→ Task requirements:
The expected answer is the set of lines in the data below between the line holding "Click the Visible" and the line holding "This screenshot has height=661, width=615.", inclusive, written out exactly.

→ Supplied records:

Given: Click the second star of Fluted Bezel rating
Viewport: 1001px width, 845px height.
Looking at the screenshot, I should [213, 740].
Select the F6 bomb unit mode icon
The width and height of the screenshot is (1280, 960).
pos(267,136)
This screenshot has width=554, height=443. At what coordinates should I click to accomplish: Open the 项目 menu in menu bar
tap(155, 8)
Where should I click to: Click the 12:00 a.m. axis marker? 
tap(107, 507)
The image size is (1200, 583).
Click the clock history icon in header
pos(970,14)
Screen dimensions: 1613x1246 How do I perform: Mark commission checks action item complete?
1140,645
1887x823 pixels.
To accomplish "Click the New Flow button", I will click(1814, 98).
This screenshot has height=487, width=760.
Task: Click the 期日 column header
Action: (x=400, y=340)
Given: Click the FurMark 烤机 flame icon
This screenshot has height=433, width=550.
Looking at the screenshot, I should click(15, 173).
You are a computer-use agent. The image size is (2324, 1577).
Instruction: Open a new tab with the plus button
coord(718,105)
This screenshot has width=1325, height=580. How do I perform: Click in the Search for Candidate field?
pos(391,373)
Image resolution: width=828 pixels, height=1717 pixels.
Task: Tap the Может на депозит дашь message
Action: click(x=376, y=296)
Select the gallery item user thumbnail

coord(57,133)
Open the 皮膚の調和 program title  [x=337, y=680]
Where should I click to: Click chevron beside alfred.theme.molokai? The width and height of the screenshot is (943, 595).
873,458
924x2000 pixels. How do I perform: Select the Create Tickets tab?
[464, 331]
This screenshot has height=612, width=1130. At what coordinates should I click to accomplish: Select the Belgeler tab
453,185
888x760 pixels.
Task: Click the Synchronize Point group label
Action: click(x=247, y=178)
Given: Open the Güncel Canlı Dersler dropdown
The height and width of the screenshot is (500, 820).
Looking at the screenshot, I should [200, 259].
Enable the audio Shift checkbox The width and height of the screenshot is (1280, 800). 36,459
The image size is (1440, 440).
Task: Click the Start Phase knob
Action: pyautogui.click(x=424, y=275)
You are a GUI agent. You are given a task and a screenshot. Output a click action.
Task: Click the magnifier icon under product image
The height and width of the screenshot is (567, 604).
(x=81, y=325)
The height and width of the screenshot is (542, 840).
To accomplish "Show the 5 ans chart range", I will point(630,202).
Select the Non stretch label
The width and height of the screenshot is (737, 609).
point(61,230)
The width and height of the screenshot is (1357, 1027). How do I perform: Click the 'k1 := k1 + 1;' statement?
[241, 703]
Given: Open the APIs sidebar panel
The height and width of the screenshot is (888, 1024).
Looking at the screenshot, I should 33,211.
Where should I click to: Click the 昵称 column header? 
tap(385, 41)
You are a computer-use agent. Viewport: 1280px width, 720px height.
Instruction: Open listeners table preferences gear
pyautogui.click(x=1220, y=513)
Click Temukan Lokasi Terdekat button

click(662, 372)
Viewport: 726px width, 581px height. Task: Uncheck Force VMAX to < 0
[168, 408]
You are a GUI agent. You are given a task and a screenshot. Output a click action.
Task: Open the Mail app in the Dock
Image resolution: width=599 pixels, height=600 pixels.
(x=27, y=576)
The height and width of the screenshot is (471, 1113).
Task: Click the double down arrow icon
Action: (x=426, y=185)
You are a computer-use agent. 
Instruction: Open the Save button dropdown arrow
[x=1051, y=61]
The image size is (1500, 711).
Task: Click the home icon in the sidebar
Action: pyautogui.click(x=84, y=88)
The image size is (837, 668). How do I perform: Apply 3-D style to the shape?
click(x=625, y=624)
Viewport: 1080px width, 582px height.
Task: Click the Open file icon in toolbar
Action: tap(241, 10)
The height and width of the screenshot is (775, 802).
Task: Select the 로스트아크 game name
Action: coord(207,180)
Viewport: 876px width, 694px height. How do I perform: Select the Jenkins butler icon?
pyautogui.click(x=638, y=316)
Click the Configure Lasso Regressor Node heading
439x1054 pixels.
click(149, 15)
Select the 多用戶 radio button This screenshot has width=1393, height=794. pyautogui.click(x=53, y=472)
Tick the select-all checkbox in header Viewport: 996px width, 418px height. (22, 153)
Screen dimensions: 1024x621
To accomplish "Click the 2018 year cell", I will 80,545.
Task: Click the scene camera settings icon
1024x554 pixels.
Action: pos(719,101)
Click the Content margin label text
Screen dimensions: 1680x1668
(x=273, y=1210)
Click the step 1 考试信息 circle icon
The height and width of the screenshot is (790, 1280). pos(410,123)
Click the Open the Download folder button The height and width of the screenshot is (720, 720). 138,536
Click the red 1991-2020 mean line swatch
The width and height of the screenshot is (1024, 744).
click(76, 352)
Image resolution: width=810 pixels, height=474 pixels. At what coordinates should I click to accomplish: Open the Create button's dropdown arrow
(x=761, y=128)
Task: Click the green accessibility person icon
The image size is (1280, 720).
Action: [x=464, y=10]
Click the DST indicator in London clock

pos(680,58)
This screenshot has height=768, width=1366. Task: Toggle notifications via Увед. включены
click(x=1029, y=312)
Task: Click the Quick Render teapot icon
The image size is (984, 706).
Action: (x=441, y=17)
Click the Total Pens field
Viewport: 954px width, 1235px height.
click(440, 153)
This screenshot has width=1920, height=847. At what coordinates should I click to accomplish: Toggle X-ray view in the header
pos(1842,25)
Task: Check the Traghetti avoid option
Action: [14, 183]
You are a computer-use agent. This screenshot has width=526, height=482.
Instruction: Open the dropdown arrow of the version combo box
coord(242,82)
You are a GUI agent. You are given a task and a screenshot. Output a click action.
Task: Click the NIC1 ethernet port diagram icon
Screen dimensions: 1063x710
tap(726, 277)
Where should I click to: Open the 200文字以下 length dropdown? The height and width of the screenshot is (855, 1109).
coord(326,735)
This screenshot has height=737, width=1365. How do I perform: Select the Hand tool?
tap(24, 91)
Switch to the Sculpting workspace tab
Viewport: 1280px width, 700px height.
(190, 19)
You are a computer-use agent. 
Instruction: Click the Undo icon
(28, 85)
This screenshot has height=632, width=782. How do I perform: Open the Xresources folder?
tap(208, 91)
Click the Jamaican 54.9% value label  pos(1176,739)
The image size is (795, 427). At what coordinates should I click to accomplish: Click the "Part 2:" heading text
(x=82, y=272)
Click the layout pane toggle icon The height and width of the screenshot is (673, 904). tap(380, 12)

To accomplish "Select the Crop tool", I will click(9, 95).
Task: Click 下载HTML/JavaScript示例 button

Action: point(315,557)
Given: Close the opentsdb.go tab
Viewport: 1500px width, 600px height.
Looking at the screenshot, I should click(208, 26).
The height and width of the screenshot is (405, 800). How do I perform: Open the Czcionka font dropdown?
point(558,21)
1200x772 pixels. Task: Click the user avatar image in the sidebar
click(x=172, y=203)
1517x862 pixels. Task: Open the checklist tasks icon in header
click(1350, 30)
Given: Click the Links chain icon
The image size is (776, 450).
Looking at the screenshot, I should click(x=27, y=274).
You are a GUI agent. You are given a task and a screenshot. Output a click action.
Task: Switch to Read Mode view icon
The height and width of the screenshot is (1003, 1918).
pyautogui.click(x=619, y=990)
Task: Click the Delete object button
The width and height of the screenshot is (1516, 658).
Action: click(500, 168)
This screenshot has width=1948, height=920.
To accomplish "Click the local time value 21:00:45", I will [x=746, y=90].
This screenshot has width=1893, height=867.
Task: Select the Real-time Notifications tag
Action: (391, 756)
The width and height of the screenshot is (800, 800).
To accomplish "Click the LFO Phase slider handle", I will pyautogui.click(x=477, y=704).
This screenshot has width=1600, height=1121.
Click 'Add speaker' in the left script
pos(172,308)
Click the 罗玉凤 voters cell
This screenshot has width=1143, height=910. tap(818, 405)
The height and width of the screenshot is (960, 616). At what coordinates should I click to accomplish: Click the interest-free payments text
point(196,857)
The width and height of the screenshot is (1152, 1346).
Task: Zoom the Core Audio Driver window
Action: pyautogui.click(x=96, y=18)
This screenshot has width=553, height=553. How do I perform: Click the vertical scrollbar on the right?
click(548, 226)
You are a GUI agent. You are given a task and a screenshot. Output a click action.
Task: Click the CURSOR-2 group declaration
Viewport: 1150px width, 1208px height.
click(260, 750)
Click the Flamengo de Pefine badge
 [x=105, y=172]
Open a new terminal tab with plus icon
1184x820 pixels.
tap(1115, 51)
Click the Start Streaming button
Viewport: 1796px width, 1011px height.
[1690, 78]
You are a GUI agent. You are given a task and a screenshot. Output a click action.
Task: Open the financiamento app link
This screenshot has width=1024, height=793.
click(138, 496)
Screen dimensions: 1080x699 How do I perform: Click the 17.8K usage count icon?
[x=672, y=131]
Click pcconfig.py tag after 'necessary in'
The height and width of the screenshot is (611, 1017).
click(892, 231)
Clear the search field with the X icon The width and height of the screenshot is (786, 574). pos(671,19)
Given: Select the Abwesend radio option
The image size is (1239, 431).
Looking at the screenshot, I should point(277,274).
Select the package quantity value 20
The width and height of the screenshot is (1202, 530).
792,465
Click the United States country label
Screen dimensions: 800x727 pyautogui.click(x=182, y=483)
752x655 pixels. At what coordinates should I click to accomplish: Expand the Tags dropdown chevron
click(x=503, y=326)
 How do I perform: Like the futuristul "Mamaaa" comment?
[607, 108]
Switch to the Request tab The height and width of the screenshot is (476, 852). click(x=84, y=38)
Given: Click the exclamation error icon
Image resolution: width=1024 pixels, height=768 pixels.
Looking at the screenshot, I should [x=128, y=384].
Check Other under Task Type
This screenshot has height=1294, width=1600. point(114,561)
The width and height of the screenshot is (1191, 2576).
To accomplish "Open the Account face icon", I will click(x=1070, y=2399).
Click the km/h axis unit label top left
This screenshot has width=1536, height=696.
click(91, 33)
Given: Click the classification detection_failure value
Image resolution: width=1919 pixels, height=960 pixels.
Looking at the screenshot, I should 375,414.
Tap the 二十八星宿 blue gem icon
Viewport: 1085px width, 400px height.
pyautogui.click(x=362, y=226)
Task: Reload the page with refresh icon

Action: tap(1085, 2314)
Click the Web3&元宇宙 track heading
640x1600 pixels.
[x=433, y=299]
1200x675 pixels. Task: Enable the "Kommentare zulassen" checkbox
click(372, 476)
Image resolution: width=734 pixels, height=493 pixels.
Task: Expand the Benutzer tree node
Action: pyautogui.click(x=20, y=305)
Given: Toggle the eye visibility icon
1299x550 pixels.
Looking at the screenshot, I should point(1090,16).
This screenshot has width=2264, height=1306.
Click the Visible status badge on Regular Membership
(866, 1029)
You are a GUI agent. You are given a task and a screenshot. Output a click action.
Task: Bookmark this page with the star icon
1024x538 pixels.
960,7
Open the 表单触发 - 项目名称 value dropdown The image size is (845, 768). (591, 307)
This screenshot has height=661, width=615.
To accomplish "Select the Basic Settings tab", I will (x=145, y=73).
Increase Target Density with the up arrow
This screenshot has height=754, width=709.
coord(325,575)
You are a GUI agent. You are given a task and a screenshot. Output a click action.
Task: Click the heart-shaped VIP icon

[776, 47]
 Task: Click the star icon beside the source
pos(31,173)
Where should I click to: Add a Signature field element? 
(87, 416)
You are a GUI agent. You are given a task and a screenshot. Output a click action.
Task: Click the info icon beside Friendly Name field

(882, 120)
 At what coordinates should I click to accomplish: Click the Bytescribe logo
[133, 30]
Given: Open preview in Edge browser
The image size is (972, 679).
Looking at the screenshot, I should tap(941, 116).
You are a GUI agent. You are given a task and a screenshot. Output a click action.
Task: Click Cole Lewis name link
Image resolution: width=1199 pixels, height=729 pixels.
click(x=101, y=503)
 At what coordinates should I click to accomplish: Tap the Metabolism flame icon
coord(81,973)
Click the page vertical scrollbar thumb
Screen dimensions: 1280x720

→ Solution below:
Click the Visible status badge on Regular Membership
(866, 1029)
You are a GUI agent. You are given a task and a screenshot. Output a click action.
Task: Bookmark this page with the star icon
1024x538 pixels.
960,7
Open the 表单触发 - 项目名称 value dropdown The image size is (845, 768). (591, 307)
This screenshot has height=661, width=615.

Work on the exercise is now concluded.